The world’s only cubed poop can now be scientifically explained

By
Henrik Larsen
Artikel

The faeces of the wombat have caused a stir in scientific circles. They are cubic, enabling the wombat to stack the droppings to mark its territory. According to Professor Tom Gilbert, recipient of the Lundbeck Foundation Research Prize for Young Scientists, this cube-shaped poop is an example of the elegant and creative work of evolution.

How can an otherwise unremarkable anal orifice release faeces shaped like a cube?
The question has long haunted scientific circles, and on Sunday 18 November 2018 a group of scientists from Australia and the USA were finally able to give an answer.

The announcement was made at the 71st annual meeting of the American Physical Society’s Division of Fluid Dynamics, which was held in Atlanta, Georgia, USA. And the following topic was on the agenda: ‘How do wombats make cubed poop?’

Evolution at play
The wombat is a muscular marsupial which can grow to around one metre in length and up to 35 kg in weight.

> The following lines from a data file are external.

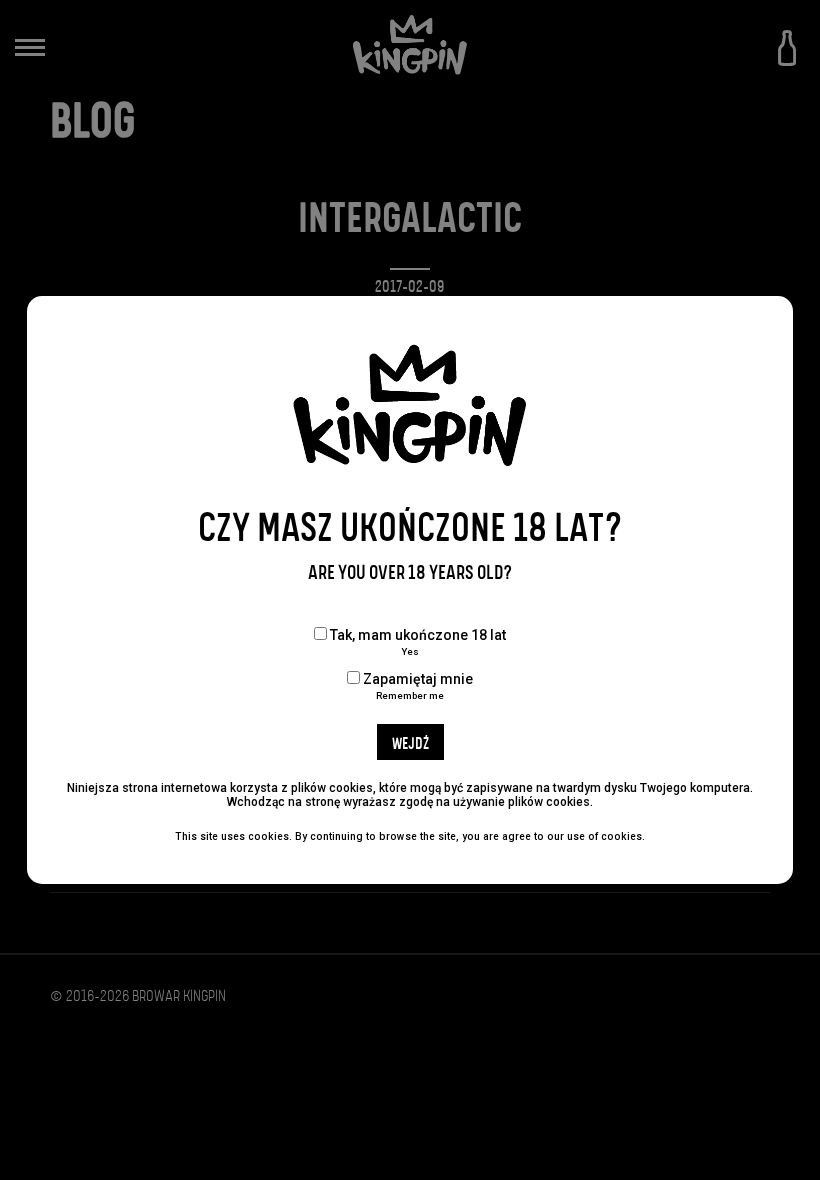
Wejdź (410, 744)
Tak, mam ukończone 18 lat (416, 642)
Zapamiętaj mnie (416, 686)
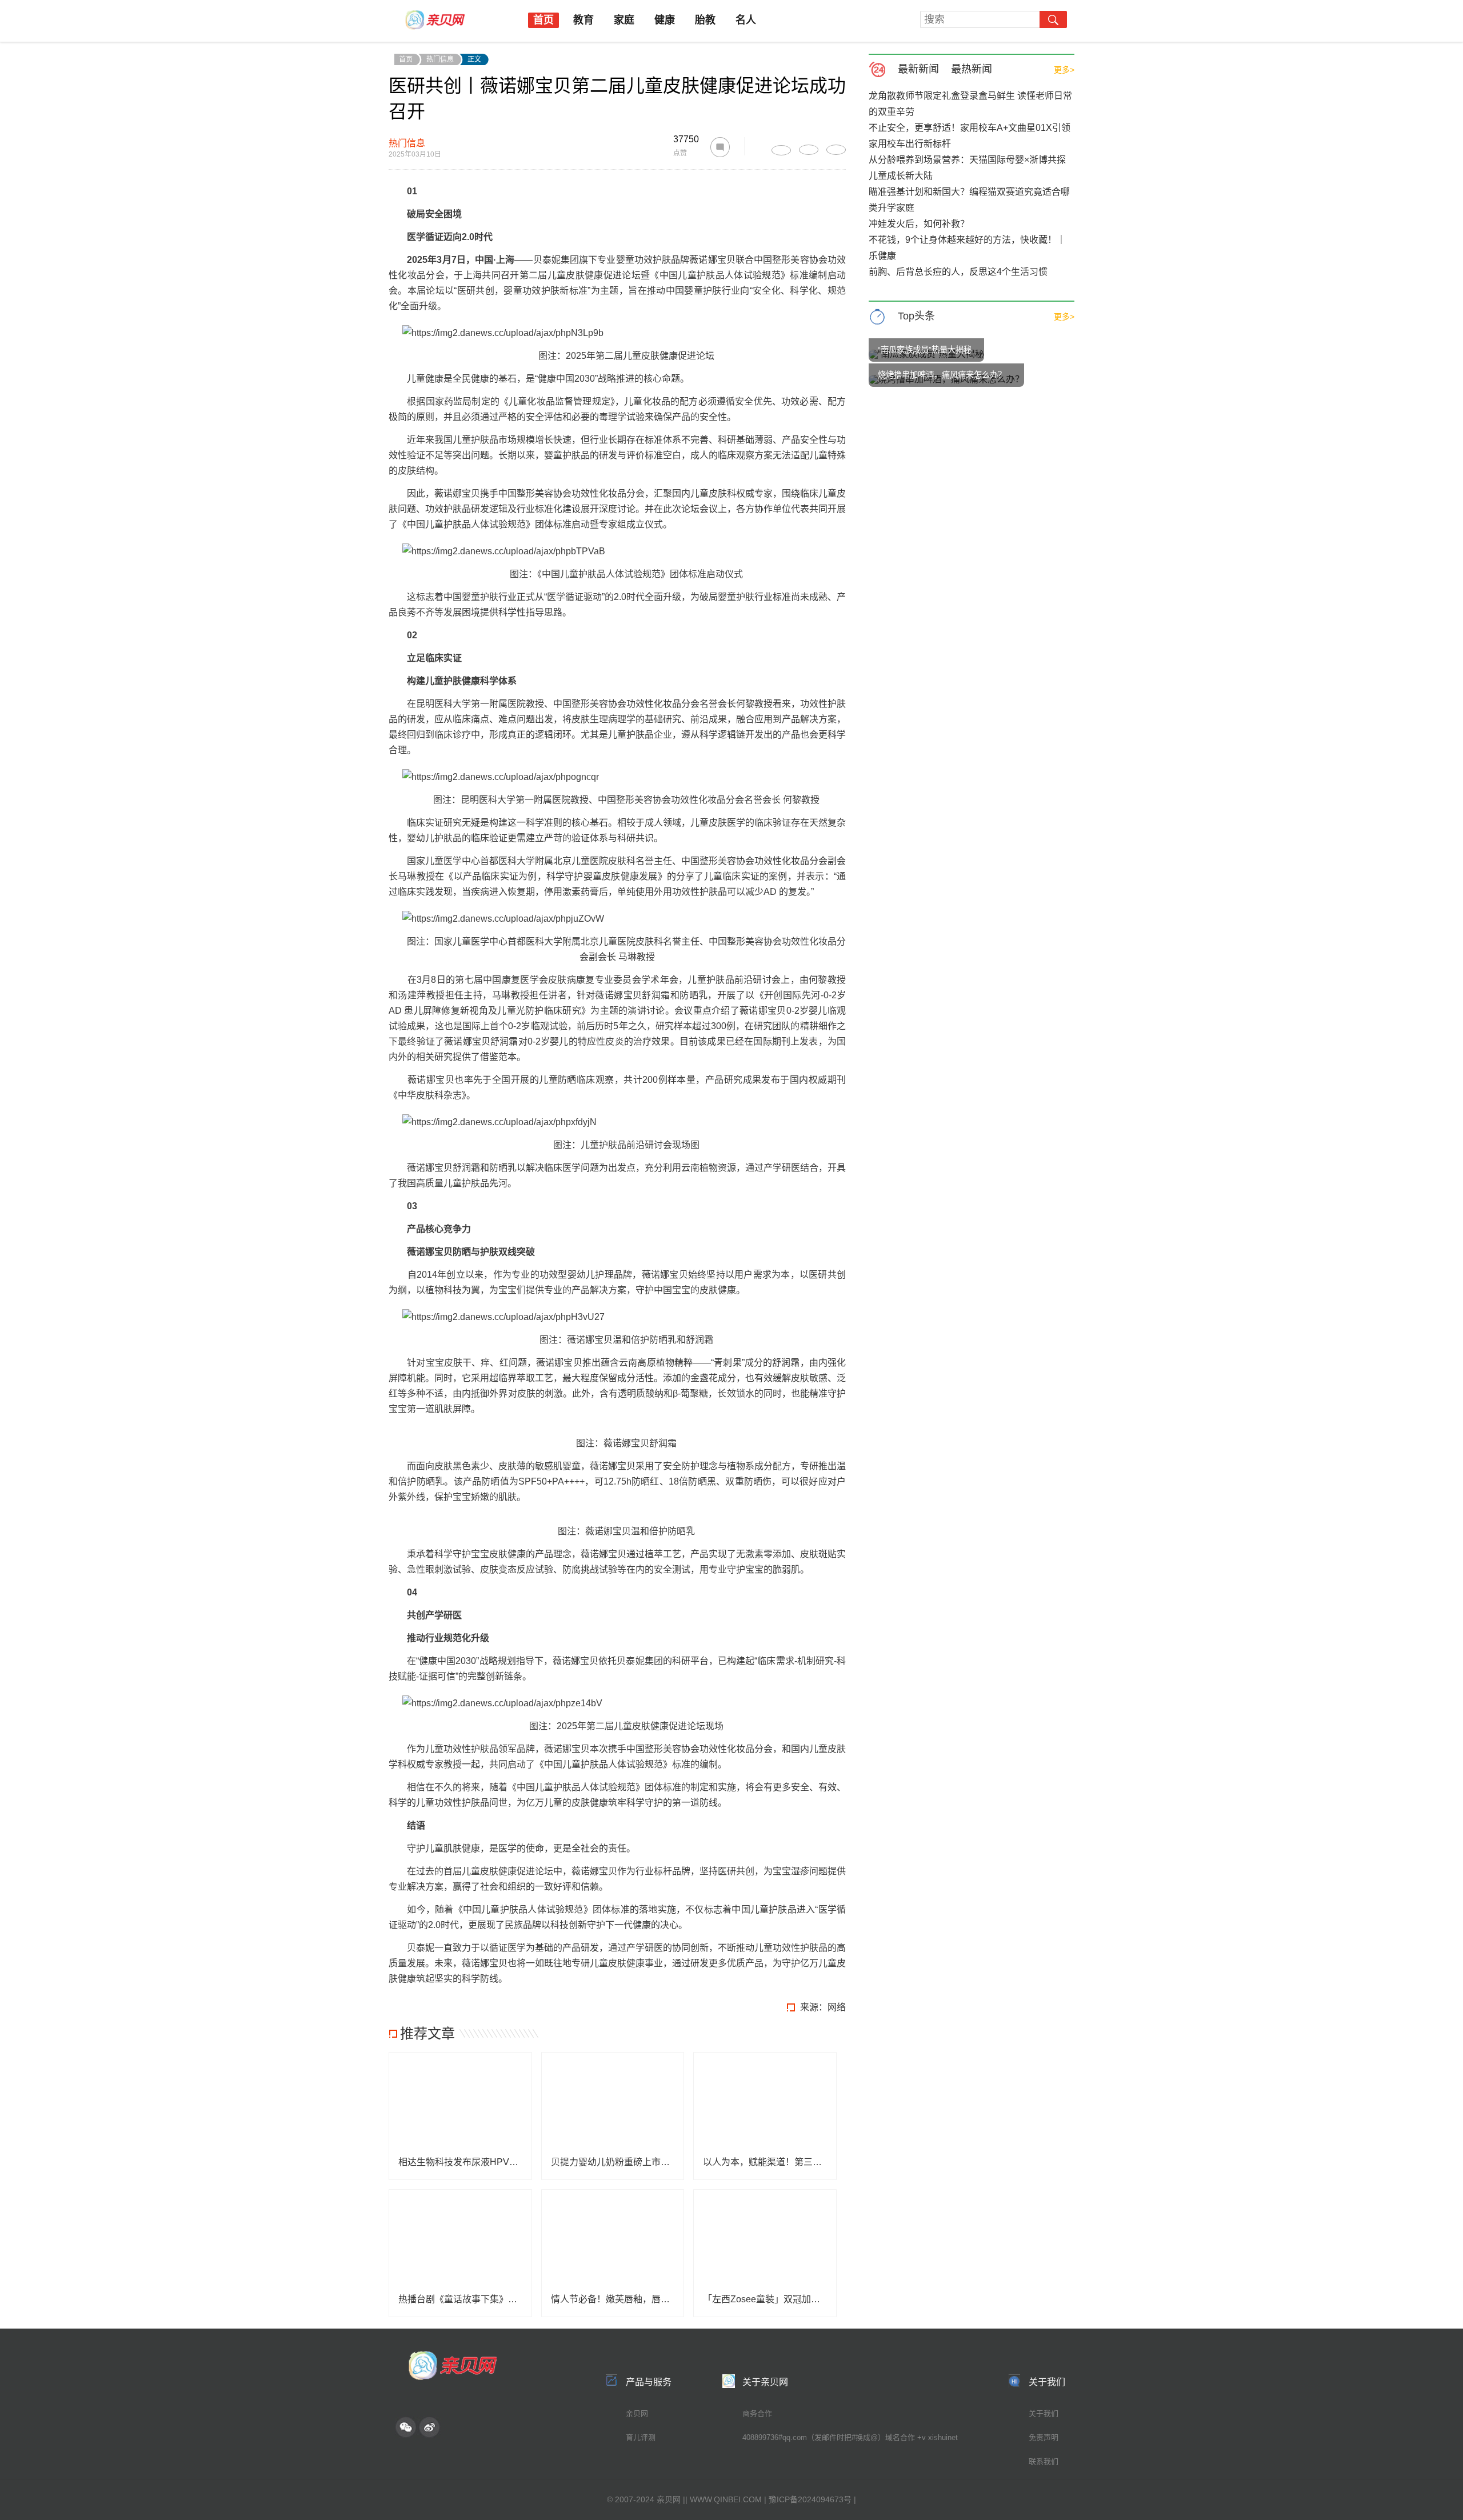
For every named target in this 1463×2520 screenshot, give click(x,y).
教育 (583, 20)
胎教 (705, 20)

It lives in Australia and Tasmania, preferably in areas with heath, woodland or scrub where it can dig extensive burrow systems, several metres below ground.
The wombat lives here for most of the day, but in the late evening, and again before dawn, it emerges to seek food. It is a vegetarian and digests its food so slowly that it can take as much as 14 days to travel through the wombat’s system to emerge as cubed droppings. The wombat is the only animal in the world to be able to do this. Tom Gilbert, Professor of Evolutionary Biology at the Natural History Museum of Denmark and previous recipient of the Lundbeck Foundation Research Prize for Young Scientists, describes the cubed wombat droppings as a remarkable example of the elegance and creativity of evolution when untraditional solutions are required: ‘The wombat must have gained a distinct evolutionary benefit from adjusting to cube-shaped poop, otherwise it wouldn’t have happened. As far as I know, no other animals have done this – not even rabbits, which also live in warrens and burrows underground,’ says Tom Gilbert, and he adds that evolutionary adaptation of this kind ‘can take place over a very short period if the need is great enough.’

Stacks its droppings
It is said that an animal is leaving its business card when it relieves itself – and in the wombat’s case this is absolutely true! The wombat, which has poor eye sight, uses the 80-100 malodorous, cube-shaped droppings it produces each day to make a mark:
It stacks them in places such as the tops of cliffs and rocks – almost like small cairns – to mark its territory above ground. This warns other wombats to keep away.
The researchers from the USA and Australia have examined the digestive tracts of a number of wombats euthanised following motor vehicle collisions on roads in Tasmania. And, on Sunday evening, the team leader – postdoc Patricia Yang from the Georgia Institute of Technology – explained to the participants of the annual meeting of the American Physical Society’s Division of Fluid Dynamics that the wombat is able to keep its intestinal content in a liquid-like state through very long sections of its digestive tract. The change to a solid state does not take place until the end, where the intestinal wall shows pronounced elastic properties. The American-Australian research team concludes that the complex interaction of these properties explains the unique droppings of this marsupial, and they will now investigate whether the wombat study could provide inspiration for novel, industrial production methods.